◆ **Work required**
Locate the line that contains "Click the blue abstract painting thumbnail" in the data that follows. Copy it and every subsequent line to the end, exactly, excluding pictures.

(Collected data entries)
..........

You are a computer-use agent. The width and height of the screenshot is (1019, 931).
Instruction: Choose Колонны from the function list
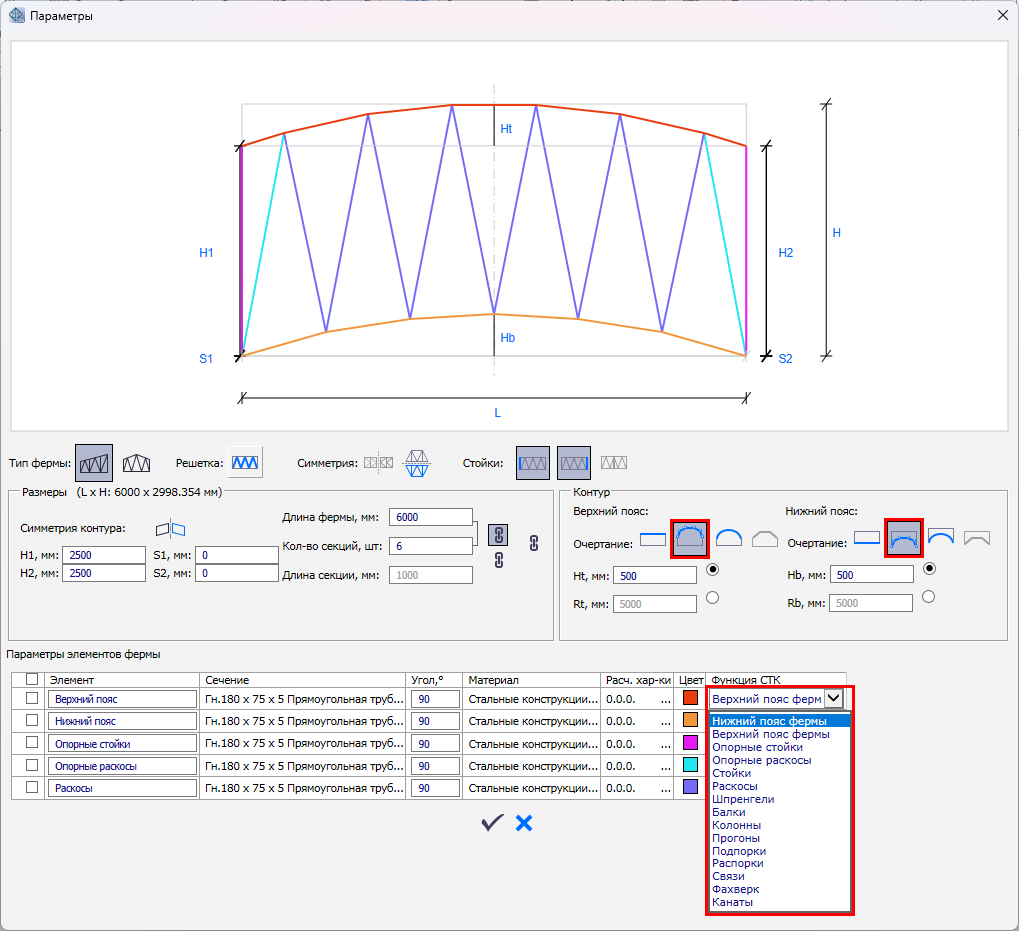pyautogui.click(x=737, y=825)
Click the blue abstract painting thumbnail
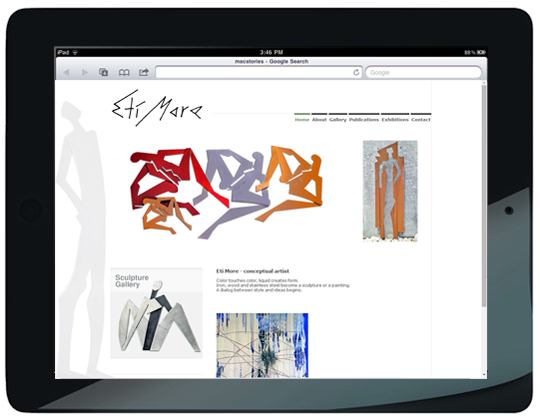The width and height of the screenshot is (540, 419). [262, 345]
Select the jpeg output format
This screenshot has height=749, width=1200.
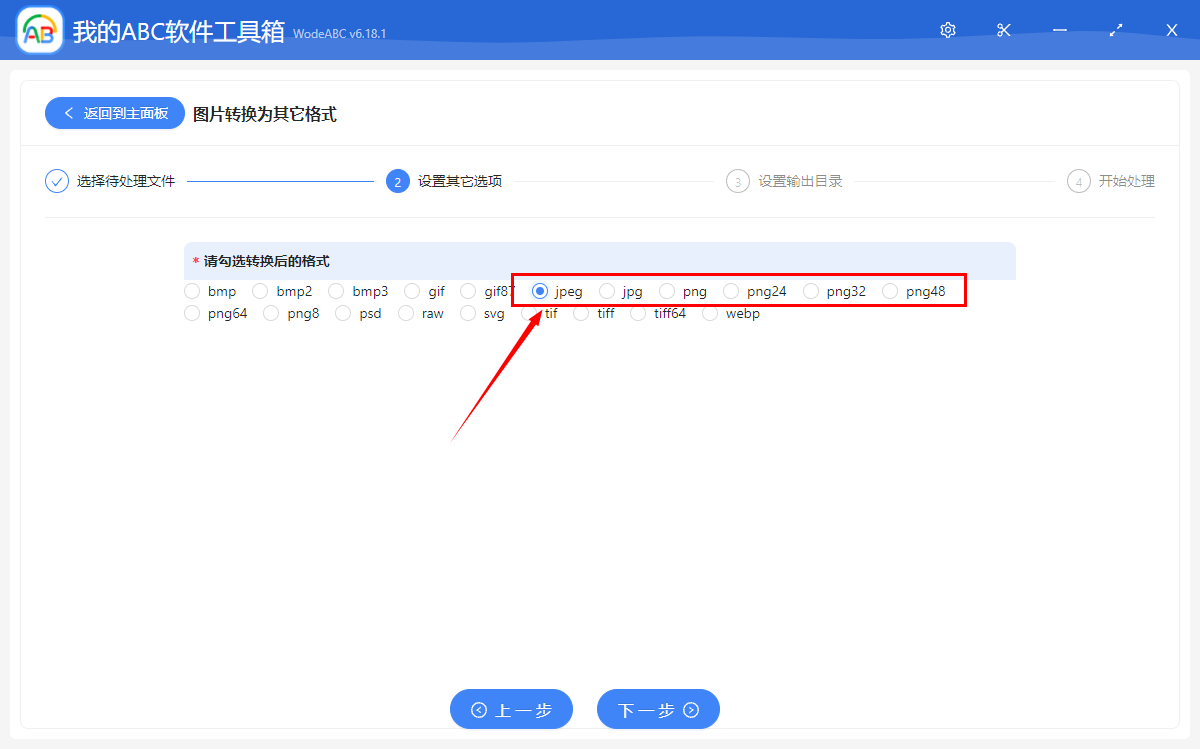pos(538,291)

..........

◆ **Answer space**
Click the blue abstract painting thumbnail
The width and height of the screenshot is (540, 419). [262, 345]
Select the jpeg output format
This screenshot has height=749, width=1200.
pos(538,291)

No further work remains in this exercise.